SOURCE RECORDS –
'''
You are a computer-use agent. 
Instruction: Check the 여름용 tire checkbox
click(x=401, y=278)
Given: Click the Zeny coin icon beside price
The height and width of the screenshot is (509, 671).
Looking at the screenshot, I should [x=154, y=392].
'''
'''
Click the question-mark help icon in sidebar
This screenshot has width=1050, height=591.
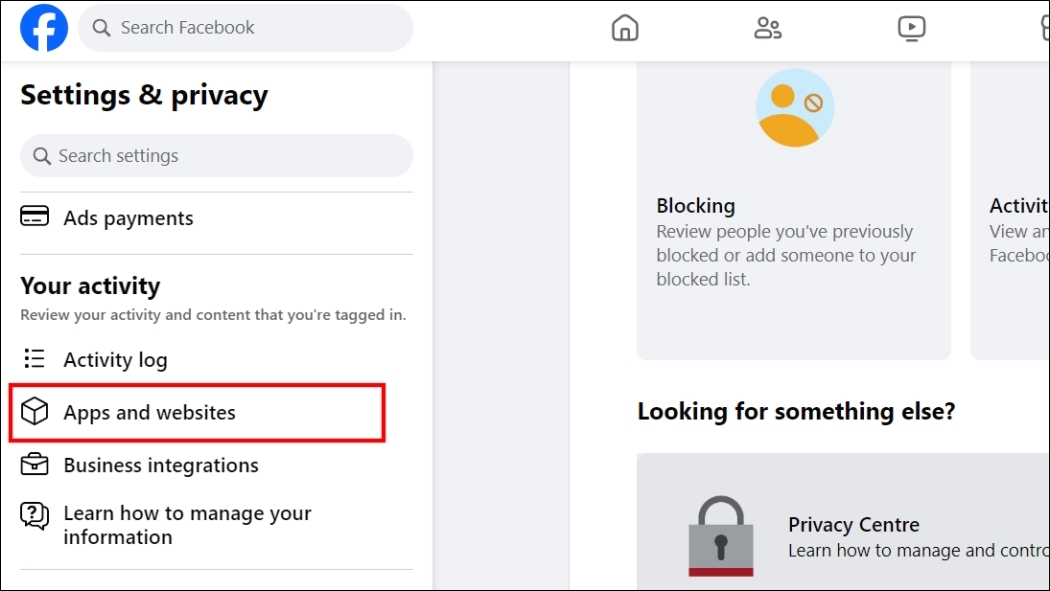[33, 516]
'''
'''
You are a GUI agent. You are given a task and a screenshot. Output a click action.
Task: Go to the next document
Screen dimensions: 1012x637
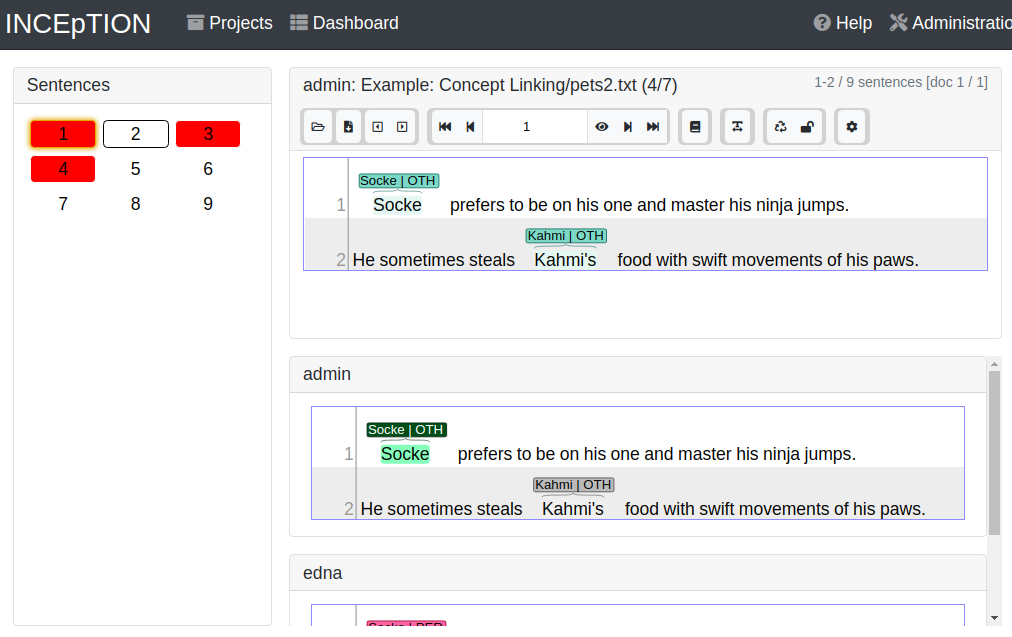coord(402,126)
'''
TASK GOAL – Filter the listing so that only lines holding the word "icon" remain, and copy those lines.

OUTPUT FOR THIS EXERCISE –
Given: Click the Zeny coin icon beside price
Click the question-mark help icon in sidebar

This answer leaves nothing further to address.